Приведённый отрывок:
*****

Как не сказать теперь, что упустил Твардовский золотую пору, упустил приливную волну, которая перекинула бы наш бочонок куда-куда дальше за гряду сталинистских скал и только там бы раскрыла содержимое. Напечатай мы тогда, в 2–3 месяца после съезда, ещё и главы о Сталине – насколько бы непоправимей мы его обнажили, насколько бы затруднили позднейшую подрумянку. Литература могла ускорить историю. Но не ускорила.
Виктор Некрасов, нервничая, говорил мне в июле 1962:
– Я не понимаю, зачем такие сложные обходные пути? Он собирает какие-то отзывы, потом будет составлять письмо. Ведь ему же доступна трубка того телефона. Ну сними трубку и позвони прямо Никите! Боится...

*****

Задание: Дословно перепишите из приведённого отрывка фрагмент между «Как не сказать» и «Но не ускорила.», включая обе границы.

Строки данных:
*****

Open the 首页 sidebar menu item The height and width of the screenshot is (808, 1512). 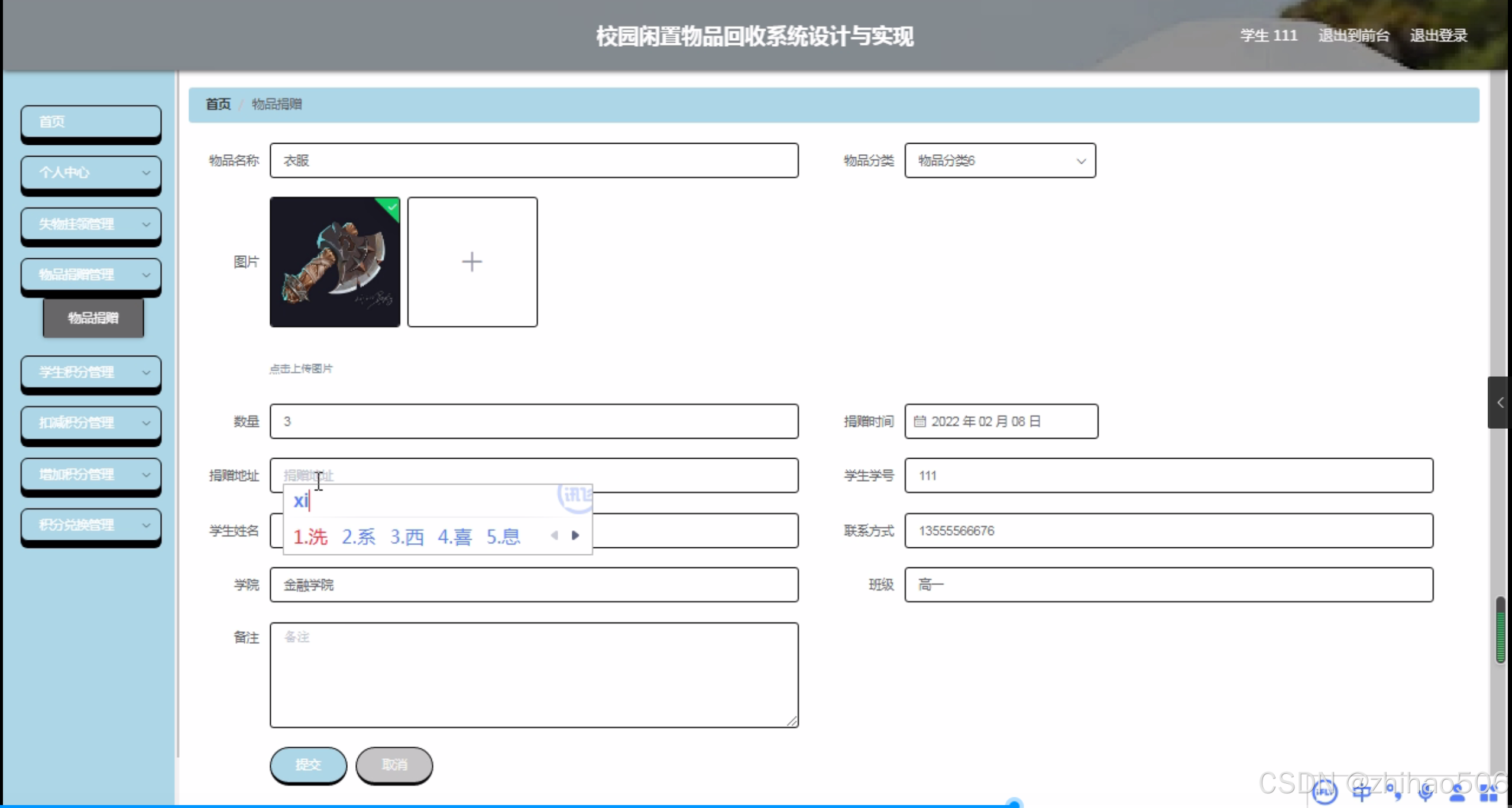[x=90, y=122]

*****

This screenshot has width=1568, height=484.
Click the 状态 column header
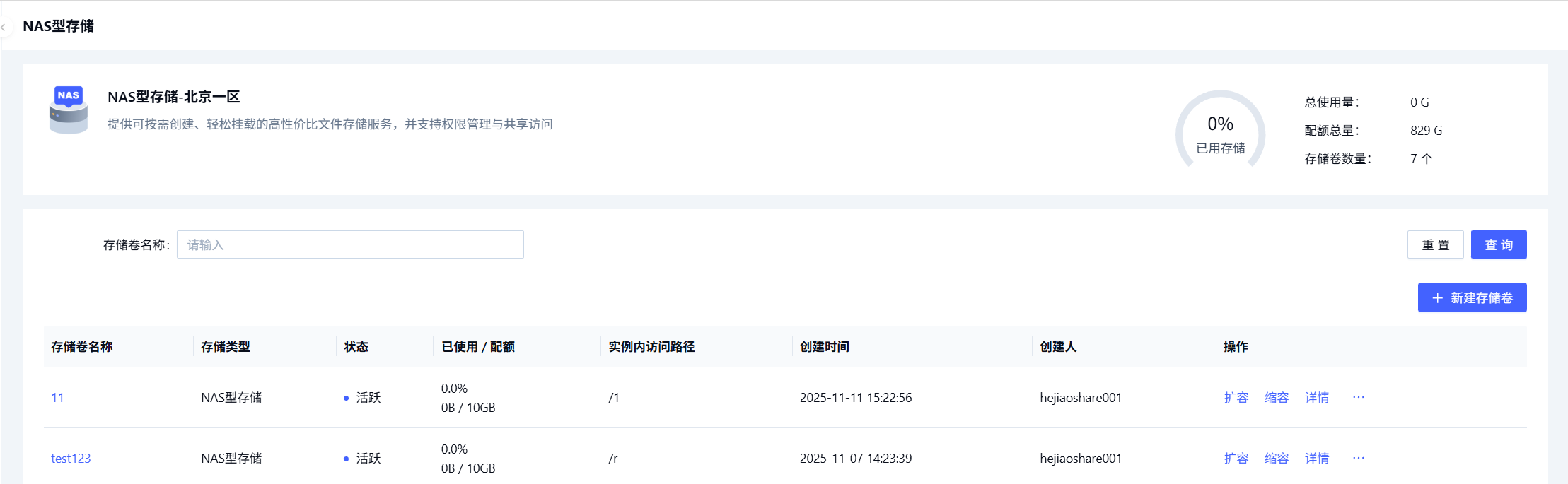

*****

Полный ответ:
Как не сказать теперь, что упустил Твардовский золотую пору, упустил приливную волну, которая перекинула бы наш бочонок куда-куда дальше за гряду сталинистских скал и только там бы раскрыла содержимое. Напечатай мы тогда, в 2–3 месяца после съезда, ещё и главы о Сталине – насколько бы непоправимей мы его обнажили, насколько бы затруднили позднейшую подрумянку. Литература могла ускорить историю. Но не ускорила.